Carte postale de Barcelone

Simon Brunfaut -

Divagations d’un chroniqueur philosophe en vacances

 

 

1) Moi qui ressemble à une longue cigarette, j’aime Barcelone car elle a l’air d’un immense briquet Zippo. Tout y est inflammable, rien ne s’y consume : la braise s’y mélange adroitement avec la brise et la lumière. Barcelone brûle comme la flamme de ces bougies d’anniversaire qu’on peine à éteindre avec la seule force du souffle.

2) Barcelone passera-t-elle la nuit ? Personne ne semble s’en soucier. Le lendemain, elle a rajeuni. Elle agite sa robe à fleurs. Vous avez pris dix ans. Ne cherchez pas vos valises : elles sont sous vos yeux.

3) En espadrilles à Barcelone, tout reste possible. En apparence, du moins. Un instant, on se prend pour Dali, les montres mollissent et les moustaches s’affinent. Dans le Barrio Gotico, on débite des fulgurances aux passants. Plus tard, on fait un tour chez Vinçon. A d’autres moments, on ressemble davantage à un pêcheur hébété qui vient de croiser Moby Dick.

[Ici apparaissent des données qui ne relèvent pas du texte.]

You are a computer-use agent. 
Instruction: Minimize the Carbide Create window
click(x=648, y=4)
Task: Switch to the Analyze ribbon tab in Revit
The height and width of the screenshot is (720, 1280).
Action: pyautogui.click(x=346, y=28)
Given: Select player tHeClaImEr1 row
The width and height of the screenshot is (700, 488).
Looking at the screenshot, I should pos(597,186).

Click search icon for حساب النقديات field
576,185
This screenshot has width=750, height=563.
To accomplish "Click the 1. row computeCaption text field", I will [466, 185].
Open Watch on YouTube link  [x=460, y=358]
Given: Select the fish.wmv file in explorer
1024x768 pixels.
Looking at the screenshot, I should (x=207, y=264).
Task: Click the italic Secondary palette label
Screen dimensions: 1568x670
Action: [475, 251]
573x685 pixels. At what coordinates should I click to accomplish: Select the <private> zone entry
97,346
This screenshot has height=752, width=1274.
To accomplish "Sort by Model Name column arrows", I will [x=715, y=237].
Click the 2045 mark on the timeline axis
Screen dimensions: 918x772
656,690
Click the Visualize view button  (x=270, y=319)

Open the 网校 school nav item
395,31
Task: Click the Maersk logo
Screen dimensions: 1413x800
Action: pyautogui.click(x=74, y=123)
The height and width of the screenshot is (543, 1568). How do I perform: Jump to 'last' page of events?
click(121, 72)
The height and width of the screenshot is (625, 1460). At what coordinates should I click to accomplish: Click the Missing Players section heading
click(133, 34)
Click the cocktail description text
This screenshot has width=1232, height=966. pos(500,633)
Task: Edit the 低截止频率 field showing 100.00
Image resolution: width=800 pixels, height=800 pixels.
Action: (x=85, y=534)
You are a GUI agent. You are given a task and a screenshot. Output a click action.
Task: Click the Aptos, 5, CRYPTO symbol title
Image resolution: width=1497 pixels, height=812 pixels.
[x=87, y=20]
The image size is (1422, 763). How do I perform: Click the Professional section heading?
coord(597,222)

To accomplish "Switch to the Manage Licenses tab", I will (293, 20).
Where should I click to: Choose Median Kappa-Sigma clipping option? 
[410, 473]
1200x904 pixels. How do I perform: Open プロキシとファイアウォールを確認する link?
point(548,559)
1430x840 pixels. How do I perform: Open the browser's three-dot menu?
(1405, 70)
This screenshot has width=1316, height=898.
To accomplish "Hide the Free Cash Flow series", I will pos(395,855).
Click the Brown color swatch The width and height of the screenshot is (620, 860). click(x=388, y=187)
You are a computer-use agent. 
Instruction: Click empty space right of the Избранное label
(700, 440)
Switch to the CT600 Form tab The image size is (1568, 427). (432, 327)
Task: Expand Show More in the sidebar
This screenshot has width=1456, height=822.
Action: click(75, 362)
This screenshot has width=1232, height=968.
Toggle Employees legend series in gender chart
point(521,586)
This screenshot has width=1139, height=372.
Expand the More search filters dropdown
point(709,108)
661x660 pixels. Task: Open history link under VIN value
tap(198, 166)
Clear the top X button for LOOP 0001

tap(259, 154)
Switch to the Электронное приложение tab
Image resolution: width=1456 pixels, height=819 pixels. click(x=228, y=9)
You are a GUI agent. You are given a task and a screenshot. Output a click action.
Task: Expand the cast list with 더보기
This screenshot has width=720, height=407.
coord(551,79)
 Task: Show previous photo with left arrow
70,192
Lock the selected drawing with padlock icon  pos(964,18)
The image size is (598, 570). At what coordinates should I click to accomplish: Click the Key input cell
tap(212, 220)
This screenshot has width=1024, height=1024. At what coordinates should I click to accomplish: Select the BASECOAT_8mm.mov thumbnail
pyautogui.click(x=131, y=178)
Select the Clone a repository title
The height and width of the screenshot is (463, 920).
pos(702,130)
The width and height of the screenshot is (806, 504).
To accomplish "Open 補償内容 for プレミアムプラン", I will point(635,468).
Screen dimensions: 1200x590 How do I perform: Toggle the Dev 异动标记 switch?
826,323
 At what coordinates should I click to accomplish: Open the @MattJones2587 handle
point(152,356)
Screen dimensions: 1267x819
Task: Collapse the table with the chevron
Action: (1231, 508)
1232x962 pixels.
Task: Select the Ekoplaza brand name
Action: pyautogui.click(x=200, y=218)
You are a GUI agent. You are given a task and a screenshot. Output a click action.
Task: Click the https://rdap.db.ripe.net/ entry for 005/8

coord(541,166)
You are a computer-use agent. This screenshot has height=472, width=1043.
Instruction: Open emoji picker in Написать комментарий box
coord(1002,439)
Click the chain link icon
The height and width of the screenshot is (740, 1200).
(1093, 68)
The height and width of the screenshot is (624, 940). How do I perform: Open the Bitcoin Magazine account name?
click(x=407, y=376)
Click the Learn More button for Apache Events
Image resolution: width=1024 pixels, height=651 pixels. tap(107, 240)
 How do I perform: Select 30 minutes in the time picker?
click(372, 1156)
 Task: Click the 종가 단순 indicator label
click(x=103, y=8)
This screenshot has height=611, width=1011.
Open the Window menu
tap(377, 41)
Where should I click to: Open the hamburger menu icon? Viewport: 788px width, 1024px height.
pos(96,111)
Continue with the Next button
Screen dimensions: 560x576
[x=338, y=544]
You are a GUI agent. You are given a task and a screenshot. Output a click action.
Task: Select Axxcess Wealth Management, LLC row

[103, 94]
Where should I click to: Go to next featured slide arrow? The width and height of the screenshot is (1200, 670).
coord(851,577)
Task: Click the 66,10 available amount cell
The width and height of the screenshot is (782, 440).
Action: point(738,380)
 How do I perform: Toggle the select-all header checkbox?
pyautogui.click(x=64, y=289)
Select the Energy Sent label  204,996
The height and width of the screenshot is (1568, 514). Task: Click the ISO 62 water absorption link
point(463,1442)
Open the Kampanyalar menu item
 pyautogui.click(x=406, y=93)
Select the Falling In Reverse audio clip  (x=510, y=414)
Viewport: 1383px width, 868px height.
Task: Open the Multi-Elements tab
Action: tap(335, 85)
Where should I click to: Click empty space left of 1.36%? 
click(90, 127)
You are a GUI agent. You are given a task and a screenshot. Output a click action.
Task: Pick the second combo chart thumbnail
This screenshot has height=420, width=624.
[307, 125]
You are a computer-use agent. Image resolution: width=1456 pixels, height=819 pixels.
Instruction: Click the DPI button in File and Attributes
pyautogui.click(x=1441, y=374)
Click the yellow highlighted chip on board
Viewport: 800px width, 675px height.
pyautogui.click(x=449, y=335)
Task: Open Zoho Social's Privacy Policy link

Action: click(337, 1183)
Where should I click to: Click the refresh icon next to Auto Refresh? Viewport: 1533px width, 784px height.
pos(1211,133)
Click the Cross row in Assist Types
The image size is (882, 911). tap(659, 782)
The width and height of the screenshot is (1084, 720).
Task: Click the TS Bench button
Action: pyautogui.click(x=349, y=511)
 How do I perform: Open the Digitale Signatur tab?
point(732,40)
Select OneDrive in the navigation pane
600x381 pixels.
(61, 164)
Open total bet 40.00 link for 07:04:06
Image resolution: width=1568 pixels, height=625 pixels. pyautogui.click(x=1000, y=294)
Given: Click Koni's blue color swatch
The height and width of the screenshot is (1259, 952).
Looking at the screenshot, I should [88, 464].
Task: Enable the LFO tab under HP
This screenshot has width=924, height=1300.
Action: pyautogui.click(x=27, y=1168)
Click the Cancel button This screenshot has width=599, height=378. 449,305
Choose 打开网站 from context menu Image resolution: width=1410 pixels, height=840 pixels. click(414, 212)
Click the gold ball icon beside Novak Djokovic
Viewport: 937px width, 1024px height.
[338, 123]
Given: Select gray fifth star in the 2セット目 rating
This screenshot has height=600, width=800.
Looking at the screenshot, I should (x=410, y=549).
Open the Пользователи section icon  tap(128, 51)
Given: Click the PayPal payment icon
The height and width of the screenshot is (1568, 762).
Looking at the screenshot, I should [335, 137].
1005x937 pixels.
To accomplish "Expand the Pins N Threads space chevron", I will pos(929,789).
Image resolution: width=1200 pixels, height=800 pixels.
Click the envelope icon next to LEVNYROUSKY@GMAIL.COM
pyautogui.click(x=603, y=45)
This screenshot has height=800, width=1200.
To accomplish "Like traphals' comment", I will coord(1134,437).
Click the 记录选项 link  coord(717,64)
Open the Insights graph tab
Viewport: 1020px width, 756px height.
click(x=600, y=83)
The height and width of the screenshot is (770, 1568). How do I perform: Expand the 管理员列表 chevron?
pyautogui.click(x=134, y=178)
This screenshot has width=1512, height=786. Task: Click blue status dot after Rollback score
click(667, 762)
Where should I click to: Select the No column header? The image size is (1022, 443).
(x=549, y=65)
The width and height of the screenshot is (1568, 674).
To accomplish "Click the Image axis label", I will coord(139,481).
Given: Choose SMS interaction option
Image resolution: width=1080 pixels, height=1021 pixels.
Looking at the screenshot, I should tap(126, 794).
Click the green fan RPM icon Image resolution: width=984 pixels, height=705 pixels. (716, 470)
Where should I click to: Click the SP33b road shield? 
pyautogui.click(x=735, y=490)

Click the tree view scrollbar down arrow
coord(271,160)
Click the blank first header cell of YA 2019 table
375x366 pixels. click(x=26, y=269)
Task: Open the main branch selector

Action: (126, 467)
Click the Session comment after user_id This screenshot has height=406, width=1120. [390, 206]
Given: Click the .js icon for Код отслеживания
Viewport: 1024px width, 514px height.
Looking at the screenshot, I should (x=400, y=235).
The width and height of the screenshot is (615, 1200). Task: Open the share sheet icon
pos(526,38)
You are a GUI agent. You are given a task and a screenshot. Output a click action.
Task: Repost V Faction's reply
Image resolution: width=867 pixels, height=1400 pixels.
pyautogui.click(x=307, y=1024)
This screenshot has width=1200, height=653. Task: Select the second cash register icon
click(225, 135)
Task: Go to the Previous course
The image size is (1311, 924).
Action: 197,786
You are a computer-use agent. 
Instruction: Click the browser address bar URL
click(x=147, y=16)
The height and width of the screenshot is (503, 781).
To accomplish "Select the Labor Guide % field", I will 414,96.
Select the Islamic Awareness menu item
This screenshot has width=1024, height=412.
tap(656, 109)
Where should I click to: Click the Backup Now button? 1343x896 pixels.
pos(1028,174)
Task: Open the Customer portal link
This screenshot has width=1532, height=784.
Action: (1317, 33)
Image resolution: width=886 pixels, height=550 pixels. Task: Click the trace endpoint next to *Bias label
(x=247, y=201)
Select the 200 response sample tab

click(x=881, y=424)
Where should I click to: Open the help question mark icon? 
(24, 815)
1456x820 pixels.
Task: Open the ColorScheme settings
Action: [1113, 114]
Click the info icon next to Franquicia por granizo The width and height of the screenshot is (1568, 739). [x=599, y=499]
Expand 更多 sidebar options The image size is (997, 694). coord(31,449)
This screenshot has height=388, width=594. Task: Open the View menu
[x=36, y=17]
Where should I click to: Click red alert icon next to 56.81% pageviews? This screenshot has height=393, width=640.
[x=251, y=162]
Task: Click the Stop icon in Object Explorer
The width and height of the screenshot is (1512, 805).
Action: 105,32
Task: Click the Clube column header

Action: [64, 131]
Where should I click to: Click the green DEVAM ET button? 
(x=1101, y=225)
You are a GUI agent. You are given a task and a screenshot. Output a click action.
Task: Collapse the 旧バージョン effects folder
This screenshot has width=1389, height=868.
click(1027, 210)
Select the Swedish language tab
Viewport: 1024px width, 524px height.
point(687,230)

4) Montjuic domine Barcelone. C’est un écrin de verdure qui se mérite et sait se faire désirer. On monte accompagné de quelques japonais égarés, et là surprise : au sommet, des installations des jeux olympiques côtoient le pavillon Mies van de Rohe. Drôle d’agencement. Dans la descente, on croise des Néerlandais qui grimpent avec peine : ils se demandent si c’est encore « loin ». Montjuic est un paradis pour un Sisyphe en short.

5) Barcelone est remplie d’anglaises. Il suffit de se promener avec un chien minuscule sur les Ramblas pour les voir toutes créer des essaims autour de l’animal. La pauvre bête n’en demandait pas tant. La voilà qui se laisse caresser avec un air méfiant, cernée par les gloussements de ces étranges créatures chaussées de tongs fluorescentes.

6) On préfère y deviner la mer au loin. A la plage de Barceloneta, vous entendez des centaines de « quieres coco » entonnées par des pakistanais munis d’oreillettes. Vous regardez avec dépit les avions. Le ciel bleu a des reflets de barreaux dorés. On ne s’enfuit pas si facilement de Barcelone.

7) Le Paralelo en fut l’endroit le plus animé. Ouvrons un livre de Jean Genet. Il nous apprend que des gigolos s’y baladaient avec un singe apprivoisé sur les épaules pour aborder le client. Aujourd’hui, les touristes font des singeries et ils tiennent parfois des enfants sur leurs épaules.

8) Tout le monde vous dira Gaudi. Et pourquoi pas Montaner ou Cadafalch ? Peut être parce que leurs noms sont plus difficiles à prononcer. Toujours des seconds couteaux, toujours des seconds rôles. Derrière Eddy Merckx, Raymond Poulidor.

9) « Le pianiste » n’est pas seulement un film de Roman Polanski, mais un livre de Manuel Vázquez Montalbán. Si on lit bien, on peut même y entendre le bruit de certaines terrasses barcelonaises à la tombée de la nuit, tout en plongeant dans les couleurs de Miro.

10)  A Barcelone, on mange très bien, mais on se tient très mal. Mieux vaut manger seul. Qui a envie de voir sa bien-aimée tenir une gambas par la queue ?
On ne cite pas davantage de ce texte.